Er zijn drie belangrijke redenen waarom mensen naar feesten gaan:
- Ten eerste: omdat het moet, degene die het feest geeft, kan niet voor het hoofd worden gestoten. Of de baas neemt afscheid na 25 jaar trouwe dienst, de secretaresse kan dan natuurlijk niet thuis blijven, hoewel we niet moeten uitsluiten dat ze oprecht geroerd is dat haar baas vertrekt. Het feest is een verplichting die uiteindelijk kan blijken mee te vallen. Zo danst men na drie wijn en keert dan opgelucht ja misschien zelfs met iets van euforie huiswaarts. Het leven is niet saai.
- De tweede reden om naar feesten te gaan, is om te netwerken. Wat als een feest wordt aangekondigd, is in feite een manier om mensen aan elkaar voor te stellen in de hoop dat ze nog iets aan elkaar hebben. Het feest is het glijmiddel voor opwaartse sociale mobiliteit.

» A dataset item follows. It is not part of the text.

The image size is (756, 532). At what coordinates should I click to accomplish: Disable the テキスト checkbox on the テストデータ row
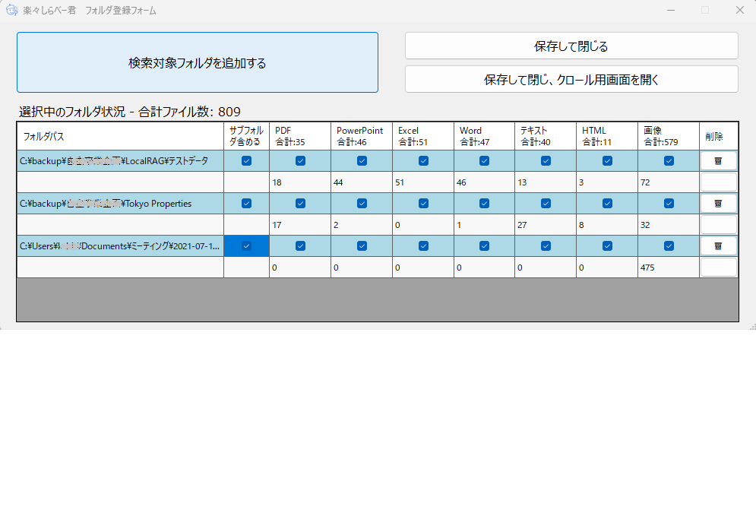[545, 160]
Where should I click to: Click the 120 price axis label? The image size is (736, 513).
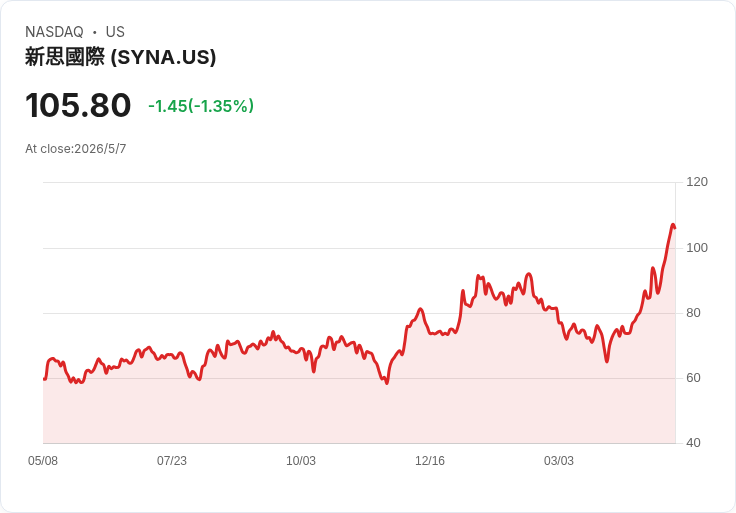[697, 182]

- Het is bekend dat mensen ook naar feesten gaan om een seksuele partner te zoeken. Dit kan eveneens netwerken worden genoemd, maar het is een specifieke vorm van netwerken. Een uitgever die één keer per jaar een feest organiseert, vertelde me onlangs dat een bepaalde journalist de gewoonte heeft zich aan het einde van het feest te vergrijpen aan een of meer stagiaires. Het feest is, om de Nederlandse vertaling van een titel van Houellebecq te parafraseren, een markt waar strijd wordt geleverd.

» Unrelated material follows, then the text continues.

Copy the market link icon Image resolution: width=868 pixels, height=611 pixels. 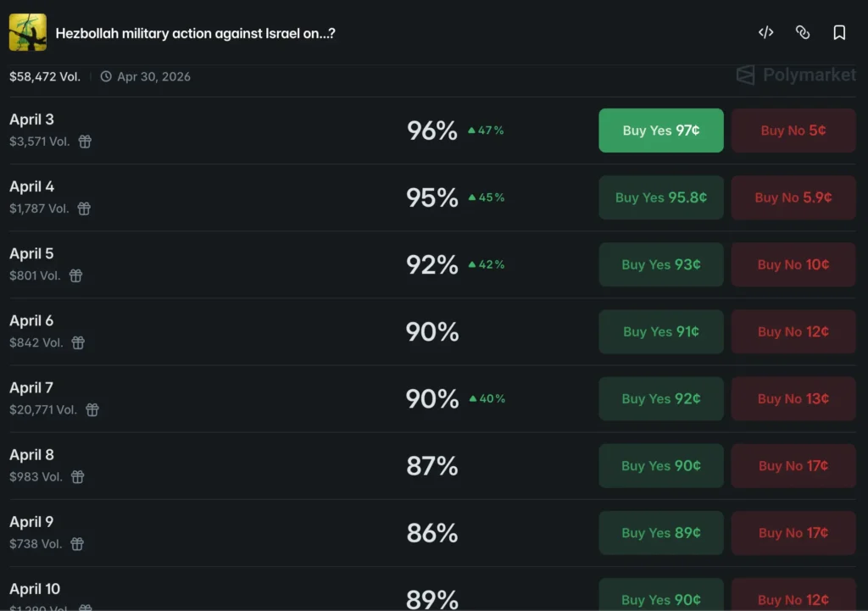pos(803,33)
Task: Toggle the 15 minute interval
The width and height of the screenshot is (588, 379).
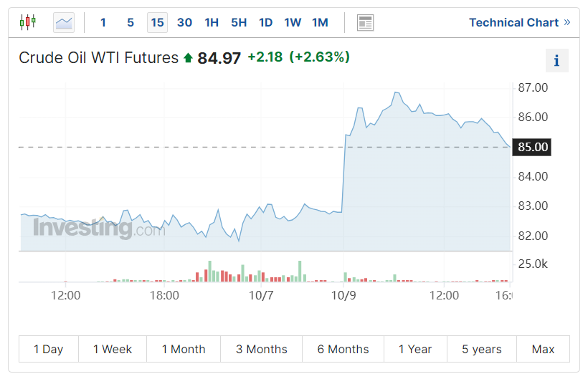Action: click(x=157, y=22)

Er zijn nog twee minder belangrijke redenen om naar feesten te gaan:
- Men gaat om bewonderd te worden. Oude mensen die denken heel beroemd te zijn of minder oude mensen die denken heel mooi te zijn. Men staat of zit en laat zich bewonderen.
- Dan zijn er ook nog mensen die naar feesten gaan om gratis te kunnen eten en te drinken. Dit is heel sympathiek en kan niet genoeg worden aangemoedigd. Progressieve rijken zouden feesten moeten geven waar uitsluitend champagne en kaviaar wordt geserveerd en dan nodigt men een honderdtal uitkeringsgerechtigden uit om aan herverdeling van champagne en kaviaar te doen. Zo kan men de deugd feestelijk met cynisme combineren.